VIOLÊNCIA POLICIAL INVESTIGADA

Morte de pastor em abordagem da PM na Zona Leste de SP gera protestos

Manifestação de moradores no Jardim São Francisco contra a morte de pastor em abordagem policial.
Protesto de moradores na Avenida dos Sertanistas após a morte do pastor José Carlos da Rocha Sobrinho.

Família e testemunhas contestam versão da Rota sobre a morte de José Carlos da Rocha Sobrinho, ocorrida em 13 de julho de 2026.

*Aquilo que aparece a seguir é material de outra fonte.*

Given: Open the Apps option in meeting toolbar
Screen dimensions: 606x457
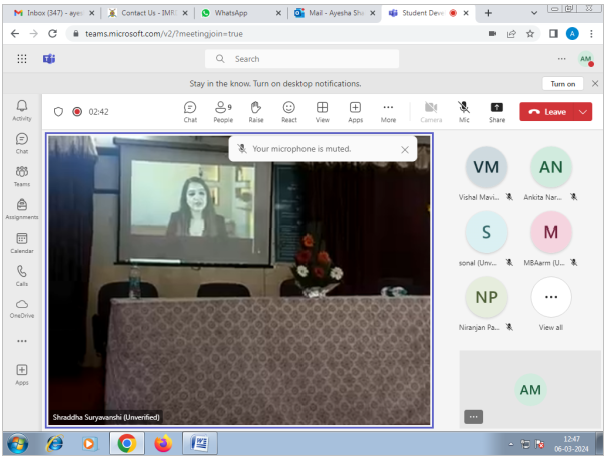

A morte do pastor José Carlos da Rocha Sobrinho, baleado durante uma abordagem policial na Zona Leste de São Paulo, desencadeou manifestações populares e colocou sob escrutínio o protocolo operacional da Rota. O caso, que ocorreu em 13 de julho de 2026, mobilizou moradores do Jardim São Francisco, que protestaram na noite de 13 de julho de 2026 na Avenida dos Sertanistas em contestação à versão apresentada pelas autoridades.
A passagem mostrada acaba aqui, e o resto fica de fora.